Sierra Leone government fails fiscal transparency test

Sierra Leone Telegraph: 6 July 2021:

The government of President Julius Maada Bio of Sierra Leone has failed fiscal transparency assessment carried out by the US government. This follows serious allegations of corruption reported by the Africanist Press and critics, which the government of Sierra Leone are yet to challenge with credible evidence.

Since coming to power in 2018, the government of President Bio has been accused of systematically eroding public’s confidence in State governance and the government’s inability or unwillingness to comply with established principles and standards of financial accountability, probity, transparency and openness.

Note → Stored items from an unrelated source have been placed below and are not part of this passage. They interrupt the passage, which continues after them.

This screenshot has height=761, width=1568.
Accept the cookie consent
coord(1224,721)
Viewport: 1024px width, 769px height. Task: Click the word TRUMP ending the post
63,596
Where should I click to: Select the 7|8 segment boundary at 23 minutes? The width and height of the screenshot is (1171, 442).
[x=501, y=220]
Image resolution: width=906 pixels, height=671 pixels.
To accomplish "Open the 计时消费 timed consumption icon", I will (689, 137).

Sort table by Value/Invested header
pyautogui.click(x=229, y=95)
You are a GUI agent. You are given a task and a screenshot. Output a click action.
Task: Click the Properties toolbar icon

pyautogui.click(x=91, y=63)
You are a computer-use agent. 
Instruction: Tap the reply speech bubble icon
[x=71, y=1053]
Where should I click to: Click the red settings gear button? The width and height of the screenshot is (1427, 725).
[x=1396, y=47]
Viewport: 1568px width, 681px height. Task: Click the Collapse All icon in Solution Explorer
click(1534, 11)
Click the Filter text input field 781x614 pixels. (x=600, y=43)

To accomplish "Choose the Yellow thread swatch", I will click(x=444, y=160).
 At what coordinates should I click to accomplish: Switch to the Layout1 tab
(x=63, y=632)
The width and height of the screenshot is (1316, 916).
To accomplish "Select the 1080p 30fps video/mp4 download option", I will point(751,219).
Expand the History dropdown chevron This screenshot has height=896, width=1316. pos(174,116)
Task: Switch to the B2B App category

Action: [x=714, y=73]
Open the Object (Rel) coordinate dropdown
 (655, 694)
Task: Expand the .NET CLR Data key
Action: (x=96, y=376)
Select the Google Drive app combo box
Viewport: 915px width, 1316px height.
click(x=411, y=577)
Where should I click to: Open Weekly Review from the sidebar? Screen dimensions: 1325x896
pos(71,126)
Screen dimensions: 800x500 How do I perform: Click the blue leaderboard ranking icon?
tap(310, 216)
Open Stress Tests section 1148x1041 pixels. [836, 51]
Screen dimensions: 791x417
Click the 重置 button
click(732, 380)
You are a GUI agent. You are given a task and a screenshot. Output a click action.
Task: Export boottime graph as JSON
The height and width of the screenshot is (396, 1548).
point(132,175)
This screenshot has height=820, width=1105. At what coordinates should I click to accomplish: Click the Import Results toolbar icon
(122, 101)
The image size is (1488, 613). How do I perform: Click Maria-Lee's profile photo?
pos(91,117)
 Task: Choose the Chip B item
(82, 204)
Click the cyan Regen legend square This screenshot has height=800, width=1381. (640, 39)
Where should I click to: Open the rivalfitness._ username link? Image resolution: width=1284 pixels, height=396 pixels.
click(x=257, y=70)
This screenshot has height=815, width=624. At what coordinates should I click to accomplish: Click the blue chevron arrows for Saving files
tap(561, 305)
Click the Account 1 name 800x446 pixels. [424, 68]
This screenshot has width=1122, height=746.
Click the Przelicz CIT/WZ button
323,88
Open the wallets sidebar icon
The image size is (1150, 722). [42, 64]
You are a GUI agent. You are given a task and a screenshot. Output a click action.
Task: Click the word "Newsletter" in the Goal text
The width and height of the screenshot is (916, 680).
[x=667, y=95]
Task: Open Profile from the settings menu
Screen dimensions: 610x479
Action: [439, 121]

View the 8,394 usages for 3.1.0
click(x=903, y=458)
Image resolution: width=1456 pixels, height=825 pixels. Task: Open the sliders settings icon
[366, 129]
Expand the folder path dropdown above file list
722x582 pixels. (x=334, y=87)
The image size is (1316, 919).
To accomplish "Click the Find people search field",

Millions of dollars are being spent by the government outside of its own budget that has been approved by the country’s parliament, without adhering to the rules of accountability and good governance.

Serious and overwhelming evidence of misappropriation or misuse of public funds contained in the country’s Auditor General’s reports of 2018 and 2019, are yet to be investigated by the authorities.

According to the US government report, Sierra Leone did not meet the 2021 Fiscal Transparency threshold, nor did the government make significant improvement towards meeting the threshold.

This conclusion has serious implications for the government’s credibility and image across global financial systems, inward investors and donors.

The following table lists those governments that were found not to meet the minimum requirements of fiscal transparency and identifies whether the governments made significant progress toward meeting those requirements:

2021 Fiscal Transparency Report: Summary

Fiscal transparency informs citizens how government revenues and tax revenues are spent and is a critical element of effective public financial management. Transparency provides citizens a window into government budgets and helps hold governments accountable. It helps build market confidence and sustainability. The Congressionally mandated Fiscal Transparency Report (FTR) is a tool to identify deficiencies and support needed changes.

The Department of State (Department) hereby presents the Fiscal Transparency Report pursuant to section 7031(b) of the Department of State, Foreign Operations and Related Programs Appropriations Act, 2021 (Div. K, P.L. 116-260) (FY 2021 SFOAA). The report describes the minimum requirements of fiscal transparency developed, updated, and strengthened by the Department in consultation with other relevant federal agencies. It reviews governments that were originally identified in the 2014 Fiscal Transparency Report and Equatorial Guinea.

It assesses those that did not meet the minimum fiscal transparency requirements and indicates whether those governments made significant progress toward meeting the requirements during the review period of January 1 – December 31, 2020. The report also provides a description of the use of FY 2020 and FY 2021 funds through the Fiscal Transparency Innovation Fund.


The Department’s fiscal transparency review process assesses whether governments meet minimum requirements of fiscal transparency. For the purpose of this report, the minimum requirements of fiscal transparency include having key budget documents that are publicly available, substantially complete, and generally reliable. The review includes an assessment of the transparency of processes for awarding government contracts and licenses for natural resource extraction.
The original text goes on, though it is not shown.